Oct 09, 2006 11:56
my msn name is my rant about today...but i just read nathan's mini-rant so i figured i'd post too.
in my mind the modern thanksgiving is like yom kippur except with too much food rather than none. and i know really it's more like sukkot, but bare with me. you do something that you really should be doing every day (one is appreciating what you have and the other is recognizing what you've done wrong, but i choose to define 'wrong' in my own way instead of as 'sin'). this is a child's connection, because even when i was little i didn't understand having either day. i guess it's the required reason to see family and go to synagogue that most people also won't do on a regular basis even though they should (if it means so much and all).
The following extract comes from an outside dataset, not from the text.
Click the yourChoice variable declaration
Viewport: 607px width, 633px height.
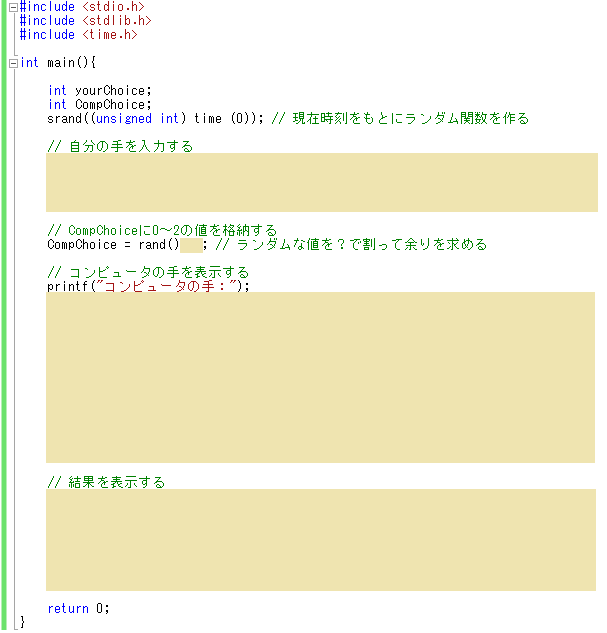tap(110, 91)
since i learned the story of thanksgiving (what you're supposed to be thankful for), it struck me as a 'white' holiday. white, that is, defined in the pre-post-modern sort of way, where immigrants who had white skin still weren't white until they spoke English and assimilated, and people who were not-white could never be white but could progress up a sliding scale, so white clearly meant something different than merely skin colour until people became confused because they had privellege from skin colour but not a history of privellege. anyway, the point is that it is a white holiday. or seemed to be. i guess now looking back it does have religious connotations, because part of the so-called backing of colonialization was civilization based on christian ideals. still, something is off there. because it wasn't really a christian person that, say, a person from china or india would recognize, who would slaughter millions on behalf of the religion. so, i always wondered why non-white people celebrated it? it seems like a slap in one's own face, in a way, as it is a demonstration of white superiority that also colonized and oppressed other parts of the world (rarely to the same degree, though).
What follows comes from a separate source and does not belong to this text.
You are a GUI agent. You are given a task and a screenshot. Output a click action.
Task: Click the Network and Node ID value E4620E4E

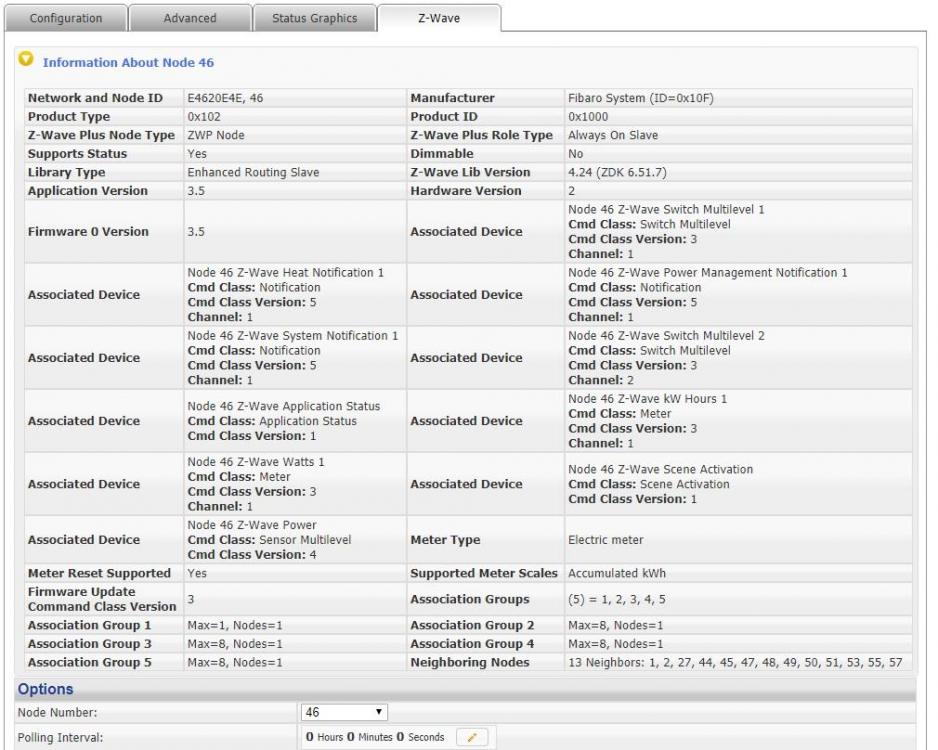[x=227, y=98]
i like nathan's idea that you can be mindful and thankful. just because people should recognize what they have every day doesn't mean that they shouldn't also do that today. but turkey dinners don't ask the greater questions about why we have what we have while others do not. like, you know, those nations that were killed off? or in a modern context...if it is a religious thing then now there christianity is practiced around the world, and there are christians who are suffering while non-christians live in relative contentment...if god is so wonderful, i'm guessing it's not because s/he thought that we (christians and non-christians) are special and they (christians and non-christians) deserve to suffer. but i guess that's another rant...and me dreading a certain moment at lunch this afternoon.
yet the day off school today is useful. essay writing here i come!